Rare diseases are individually rare, but cumulatively common. Each disease affects only a small percentage of the population, but worldwide almost 10% of every person alive has a rare disease. That’s about 750 million people. Many of these diseases are monogenic (caused by a defect in a single gene) and can be severely debilitating and life-threatening. Historically, patient groups have been the principal advocates in raising awareness about these diseases, promoting national and international support. They have also driven relevant research programs, and in the field of genetic medicine these patient-advocate groups have been inordinately successful in driving monogenic diseases towards a viable therapy.

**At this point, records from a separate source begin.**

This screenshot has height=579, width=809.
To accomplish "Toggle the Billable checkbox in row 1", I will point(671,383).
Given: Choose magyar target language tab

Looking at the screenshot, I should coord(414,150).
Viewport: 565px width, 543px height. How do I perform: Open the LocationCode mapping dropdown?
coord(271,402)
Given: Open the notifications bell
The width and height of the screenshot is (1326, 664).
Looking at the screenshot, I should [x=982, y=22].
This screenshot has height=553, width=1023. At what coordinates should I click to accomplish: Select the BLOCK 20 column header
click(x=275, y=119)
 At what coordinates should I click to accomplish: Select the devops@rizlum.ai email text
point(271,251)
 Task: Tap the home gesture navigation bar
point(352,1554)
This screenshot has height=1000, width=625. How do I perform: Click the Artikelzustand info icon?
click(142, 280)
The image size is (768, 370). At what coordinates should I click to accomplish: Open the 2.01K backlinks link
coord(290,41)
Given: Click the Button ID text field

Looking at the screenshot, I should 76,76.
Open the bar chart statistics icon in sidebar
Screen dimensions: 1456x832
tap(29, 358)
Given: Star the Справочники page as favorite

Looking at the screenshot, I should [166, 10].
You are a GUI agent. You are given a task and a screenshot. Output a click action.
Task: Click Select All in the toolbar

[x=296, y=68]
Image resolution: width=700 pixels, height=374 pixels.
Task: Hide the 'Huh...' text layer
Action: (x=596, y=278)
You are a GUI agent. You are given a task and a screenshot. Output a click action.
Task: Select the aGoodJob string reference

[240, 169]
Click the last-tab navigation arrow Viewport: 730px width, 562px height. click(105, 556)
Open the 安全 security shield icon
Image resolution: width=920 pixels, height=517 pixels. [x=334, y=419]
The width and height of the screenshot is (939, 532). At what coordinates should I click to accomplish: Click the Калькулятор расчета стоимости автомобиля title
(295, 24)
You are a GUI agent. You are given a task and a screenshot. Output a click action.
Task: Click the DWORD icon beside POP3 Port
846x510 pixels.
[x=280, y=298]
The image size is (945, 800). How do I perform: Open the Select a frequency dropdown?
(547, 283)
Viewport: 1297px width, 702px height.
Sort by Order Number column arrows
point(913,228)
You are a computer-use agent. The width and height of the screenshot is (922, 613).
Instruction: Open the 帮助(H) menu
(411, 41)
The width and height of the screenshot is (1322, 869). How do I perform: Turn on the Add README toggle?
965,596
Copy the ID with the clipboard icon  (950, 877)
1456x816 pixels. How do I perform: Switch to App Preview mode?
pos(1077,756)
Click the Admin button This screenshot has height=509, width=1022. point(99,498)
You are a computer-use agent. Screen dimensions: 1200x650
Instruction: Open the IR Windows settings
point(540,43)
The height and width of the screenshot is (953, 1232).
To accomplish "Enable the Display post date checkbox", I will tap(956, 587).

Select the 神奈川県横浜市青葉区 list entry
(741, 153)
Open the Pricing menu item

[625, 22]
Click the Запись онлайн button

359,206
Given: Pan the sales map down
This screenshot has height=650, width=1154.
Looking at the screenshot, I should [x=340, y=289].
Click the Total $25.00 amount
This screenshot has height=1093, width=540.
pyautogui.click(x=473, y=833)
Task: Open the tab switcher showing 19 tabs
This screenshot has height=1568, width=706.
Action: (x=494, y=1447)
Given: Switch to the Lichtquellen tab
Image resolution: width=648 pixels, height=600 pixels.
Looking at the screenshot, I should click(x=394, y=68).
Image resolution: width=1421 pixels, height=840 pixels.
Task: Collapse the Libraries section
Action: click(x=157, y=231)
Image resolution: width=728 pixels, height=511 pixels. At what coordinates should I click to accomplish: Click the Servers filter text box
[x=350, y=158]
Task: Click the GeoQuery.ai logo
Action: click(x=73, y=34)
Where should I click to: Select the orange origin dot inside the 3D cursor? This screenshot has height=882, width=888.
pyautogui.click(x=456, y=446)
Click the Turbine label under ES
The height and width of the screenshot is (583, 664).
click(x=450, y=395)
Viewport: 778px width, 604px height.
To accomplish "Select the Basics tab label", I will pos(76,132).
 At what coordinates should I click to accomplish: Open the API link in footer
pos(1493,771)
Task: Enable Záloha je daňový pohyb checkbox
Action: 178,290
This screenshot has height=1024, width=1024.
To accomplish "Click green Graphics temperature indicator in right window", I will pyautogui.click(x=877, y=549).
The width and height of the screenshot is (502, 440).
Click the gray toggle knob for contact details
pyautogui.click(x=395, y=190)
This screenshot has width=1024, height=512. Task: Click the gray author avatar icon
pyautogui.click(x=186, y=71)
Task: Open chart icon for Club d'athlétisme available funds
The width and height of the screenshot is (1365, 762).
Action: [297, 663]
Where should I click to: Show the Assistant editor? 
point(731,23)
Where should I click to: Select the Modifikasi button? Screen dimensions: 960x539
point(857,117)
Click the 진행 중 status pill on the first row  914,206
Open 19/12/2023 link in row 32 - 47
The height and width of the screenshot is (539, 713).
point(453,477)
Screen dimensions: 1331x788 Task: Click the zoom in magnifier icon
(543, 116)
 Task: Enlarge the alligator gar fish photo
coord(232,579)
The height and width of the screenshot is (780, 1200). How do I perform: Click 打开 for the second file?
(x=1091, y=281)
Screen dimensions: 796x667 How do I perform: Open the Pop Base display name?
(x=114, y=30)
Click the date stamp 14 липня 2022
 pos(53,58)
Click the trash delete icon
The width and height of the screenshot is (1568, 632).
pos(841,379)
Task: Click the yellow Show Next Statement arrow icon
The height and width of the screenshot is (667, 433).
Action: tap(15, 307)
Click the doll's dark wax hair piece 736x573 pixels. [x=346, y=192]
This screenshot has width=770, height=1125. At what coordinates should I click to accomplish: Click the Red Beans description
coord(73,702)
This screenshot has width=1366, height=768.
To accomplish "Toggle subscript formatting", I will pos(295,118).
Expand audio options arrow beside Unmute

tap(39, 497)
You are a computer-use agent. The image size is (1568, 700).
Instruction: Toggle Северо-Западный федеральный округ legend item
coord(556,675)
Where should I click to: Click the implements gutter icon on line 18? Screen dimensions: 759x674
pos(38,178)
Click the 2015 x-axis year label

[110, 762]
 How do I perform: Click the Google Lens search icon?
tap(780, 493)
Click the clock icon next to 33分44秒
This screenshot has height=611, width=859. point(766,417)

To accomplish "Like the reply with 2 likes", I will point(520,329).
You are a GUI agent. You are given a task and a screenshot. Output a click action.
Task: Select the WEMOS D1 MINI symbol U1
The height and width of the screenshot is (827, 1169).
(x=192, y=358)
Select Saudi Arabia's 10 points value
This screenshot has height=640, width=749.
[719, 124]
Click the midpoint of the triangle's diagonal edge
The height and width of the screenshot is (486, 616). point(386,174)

Simon Frost’s daughter Annabel has an ultra-rare neurological monogenic disease called Alternating Hemiplegia of Childhood, or “AHC”. The disease affects one in a million people, and the worldwide patient population is less than 1,000. AHC is characterized by sudden attacks of paralysis, seizures and spells of reduced consciousness like epilepsy, low muscle tone like cerebral palsy, movement problems like Parkinson’s, and neurodegeneration like Alzheimer’s.
Like many other patient-advocates, Simon decided to lead a community-driven initiative to find therapies rapidly. Unlike many others, he decided that to be effective he needed to learn the science of the disease. He studied the molecular and cellular mechanisms of AHC, and the phenotypic spectrum in patients. He developed and funded animal and cell models of the disease. He is leading a collaborative effort to provide whole genome sequencing to all patients, and natural history studies to gather longitudinal data. He has identified therapeutic options, especially focused on genetic medicines, and has developed and patented an AAV-mediated gene therapy for AHC. He and collaborating scientists have donated all intellectual property to the three largest AHC foundations in the world, with a goal to keep this genetic medicine cheap or free for patients.
In this talk, Simon discusses the challenges of understanding and diagnosing an ultra-rare disease, the constant fear of living with a “human timebomb”, and the immediate and unprecedented opportunities to address rare monogenic diseases as a community, as a nation, and as humankind.